The exercise: Rewrite everything from the start of the entries down through the line containing "will [x=386, y=678]." as a two-column CSV with the headers request and answer. Use one row per entry, put each field in quotes, and replace line breaks with spaces.

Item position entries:
++++++

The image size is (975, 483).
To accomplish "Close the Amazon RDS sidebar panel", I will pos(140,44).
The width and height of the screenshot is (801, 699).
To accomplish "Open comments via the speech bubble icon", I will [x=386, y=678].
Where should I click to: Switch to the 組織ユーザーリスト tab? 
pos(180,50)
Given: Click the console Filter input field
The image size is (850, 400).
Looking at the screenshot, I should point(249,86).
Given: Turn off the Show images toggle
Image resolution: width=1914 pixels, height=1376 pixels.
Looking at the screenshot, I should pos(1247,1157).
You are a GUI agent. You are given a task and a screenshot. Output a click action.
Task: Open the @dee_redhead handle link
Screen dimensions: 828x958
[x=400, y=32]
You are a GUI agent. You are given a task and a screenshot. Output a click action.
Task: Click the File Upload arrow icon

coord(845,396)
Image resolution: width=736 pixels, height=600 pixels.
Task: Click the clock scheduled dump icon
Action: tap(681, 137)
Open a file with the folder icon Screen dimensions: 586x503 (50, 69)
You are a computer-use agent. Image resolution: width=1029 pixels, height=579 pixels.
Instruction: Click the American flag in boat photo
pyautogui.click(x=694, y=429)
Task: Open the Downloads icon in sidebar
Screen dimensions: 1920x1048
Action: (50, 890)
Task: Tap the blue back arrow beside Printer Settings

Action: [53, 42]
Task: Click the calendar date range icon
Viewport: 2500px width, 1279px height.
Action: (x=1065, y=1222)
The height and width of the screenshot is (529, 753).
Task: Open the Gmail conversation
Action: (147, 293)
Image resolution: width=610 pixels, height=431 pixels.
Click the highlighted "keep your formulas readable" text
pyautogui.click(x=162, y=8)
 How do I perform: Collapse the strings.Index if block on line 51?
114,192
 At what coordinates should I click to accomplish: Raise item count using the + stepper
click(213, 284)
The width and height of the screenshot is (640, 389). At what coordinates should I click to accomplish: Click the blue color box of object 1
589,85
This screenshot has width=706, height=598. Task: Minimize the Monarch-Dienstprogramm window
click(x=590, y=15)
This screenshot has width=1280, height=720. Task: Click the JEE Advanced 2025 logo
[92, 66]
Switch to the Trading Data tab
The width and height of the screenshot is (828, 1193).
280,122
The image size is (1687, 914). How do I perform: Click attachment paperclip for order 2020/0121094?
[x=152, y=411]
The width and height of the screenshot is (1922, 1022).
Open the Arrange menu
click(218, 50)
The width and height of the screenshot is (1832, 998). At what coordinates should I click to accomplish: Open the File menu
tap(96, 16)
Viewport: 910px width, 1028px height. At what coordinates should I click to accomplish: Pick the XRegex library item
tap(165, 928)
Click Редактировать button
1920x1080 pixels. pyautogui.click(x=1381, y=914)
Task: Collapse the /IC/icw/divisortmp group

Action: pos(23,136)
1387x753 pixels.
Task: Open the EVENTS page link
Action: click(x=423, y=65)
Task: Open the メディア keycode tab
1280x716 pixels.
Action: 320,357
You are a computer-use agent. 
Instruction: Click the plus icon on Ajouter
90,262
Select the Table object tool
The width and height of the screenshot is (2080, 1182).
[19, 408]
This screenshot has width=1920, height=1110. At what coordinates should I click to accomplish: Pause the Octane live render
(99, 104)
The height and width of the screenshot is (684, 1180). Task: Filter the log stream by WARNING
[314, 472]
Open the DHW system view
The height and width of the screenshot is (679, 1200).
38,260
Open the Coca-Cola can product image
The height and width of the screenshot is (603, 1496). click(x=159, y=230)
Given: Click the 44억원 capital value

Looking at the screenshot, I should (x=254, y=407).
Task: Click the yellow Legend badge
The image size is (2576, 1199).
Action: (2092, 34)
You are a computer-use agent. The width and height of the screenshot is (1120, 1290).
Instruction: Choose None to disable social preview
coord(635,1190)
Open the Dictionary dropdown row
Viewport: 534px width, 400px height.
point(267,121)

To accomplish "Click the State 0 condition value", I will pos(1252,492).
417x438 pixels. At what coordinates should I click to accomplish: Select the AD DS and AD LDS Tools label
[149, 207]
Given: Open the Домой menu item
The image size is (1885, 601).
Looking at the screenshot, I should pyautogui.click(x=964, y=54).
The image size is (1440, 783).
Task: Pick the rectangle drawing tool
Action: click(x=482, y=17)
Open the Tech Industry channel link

++++++

The completed task:
request,answer
"The image size is (975, 483). To accomplish ""Close the Amazon RDS sidebar panel"",","I will pos(140,44)."
"The width and height of the screenshot is (801, 699). To accomplish ""Open comments via the speech bubble icon"",","I will [x=386, y=678]."